The following piece by ICBA Chief Economist Jock Finlayson, in his role as a Senior Fellow of the Fraser Institute, was first published in the Toronto Sun on August 7, 2024.
Canada is losing corporate head offices. Between 2012 and 2022, one-in-20 head offices closed or merged with other companies, according to Statistics Canada data, which track the number of large and mid-sized Canadian-based companies over time. Head office employment has also dwindled, dropping by around 6 per cent since 2012.
While Canadian corporate headquarters are concentrated in Ontario, Quebec, Alberta and British Columbia, almost all provinces have lost head offices since 2012. In some cases, this can be attributed to energy companies exiting, merging or scaling back their operations in Canada following the plunge in oil prices from 2014 to 2016 and the emergence of an investment-chilling federal regulatory environment. That said, the decline in corporate headquarters and related employment has been broadly-based.

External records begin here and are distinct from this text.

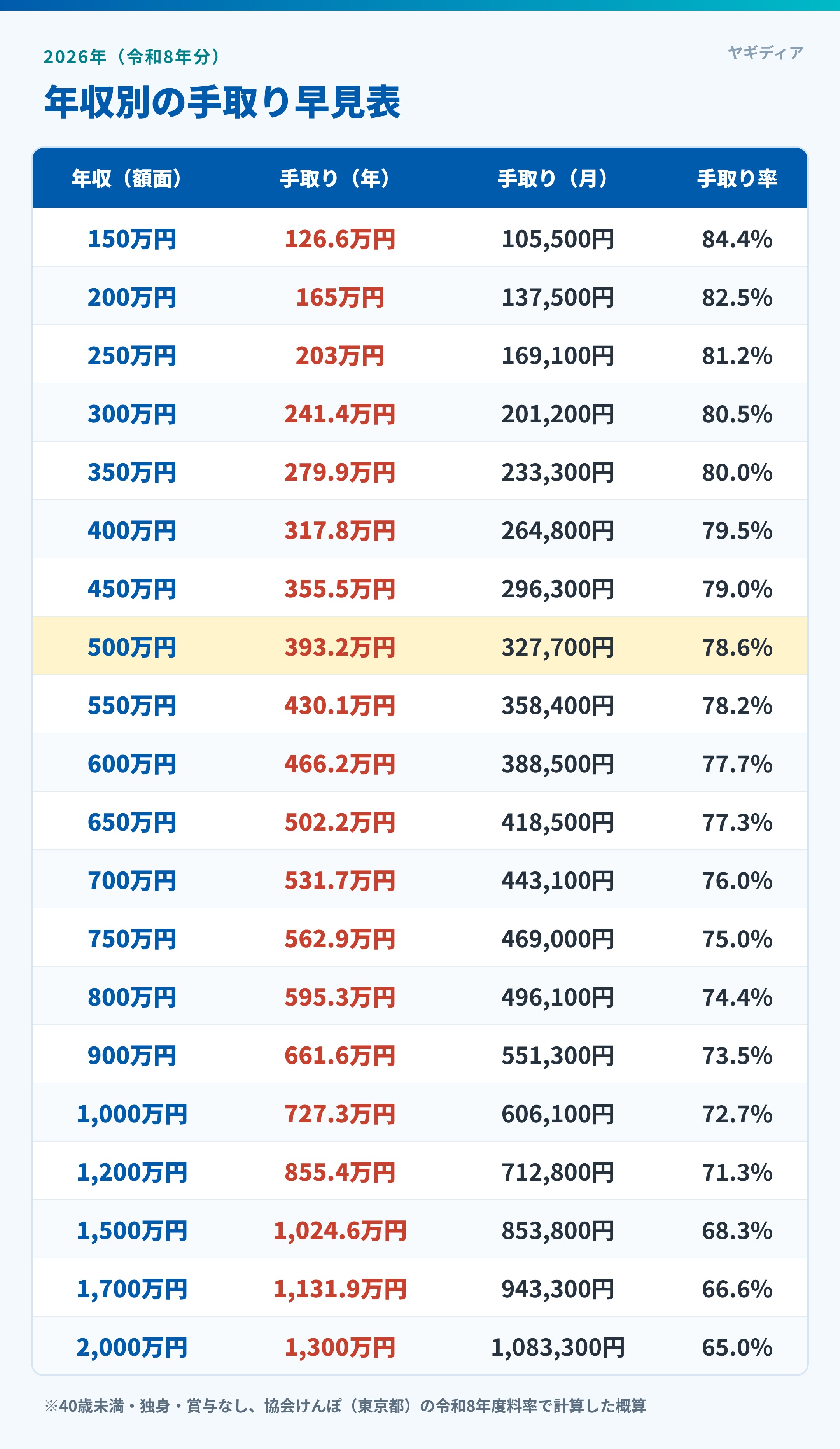Click the 1,000万円 income cell
The image size is (840, 1449).
[132, 1114]
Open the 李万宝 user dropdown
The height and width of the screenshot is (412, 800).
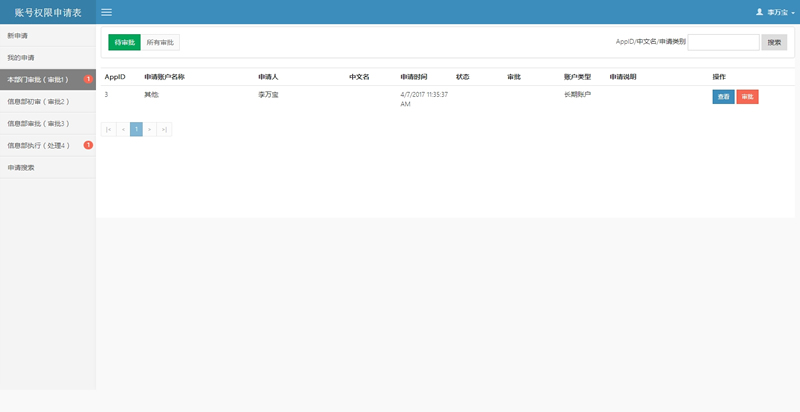(775, 12)
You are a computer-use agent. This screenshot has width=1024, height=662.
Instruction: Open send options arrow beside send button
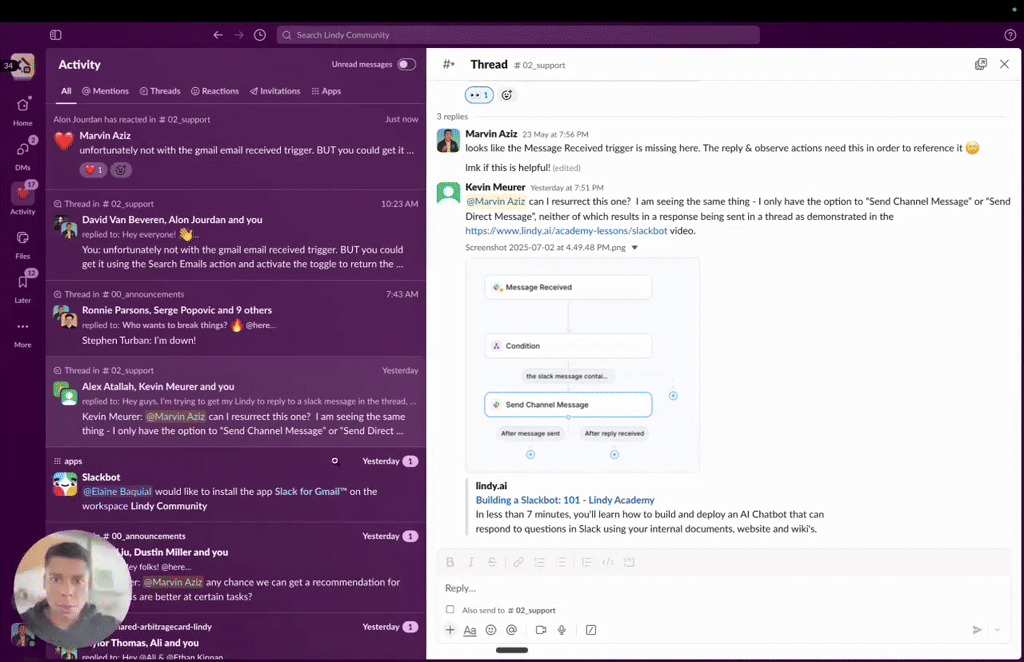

Why should Canadians care?
Head offices serve as “command and control centres” for key decisions about people, products, processes, technologies and strategies for growth. They create local demand for services such as accounting, law, engineering, management consulting, finance and advertising. People who work in these supplier industries, like those employed directly by companies’ headquarters, also earn above-average wages and salaries. A robust head office sector bolsters the tax base to help pay for public services. It also has a positive impact on the extent of private-sector support for education, health care, and arts and charities.
What can be done? Canada has little prospect of “poaching” head offices from elsewhere. Indeed, there is a risk that some Canadian companies in sectors such as energy, forestry, technology, and pipelines could relocate their headquarters to the United States. Instead, policymakers should ensure that Canada has a business environment that helps retain head offices and creates opportunities for more local firms to scale into larger enterprises.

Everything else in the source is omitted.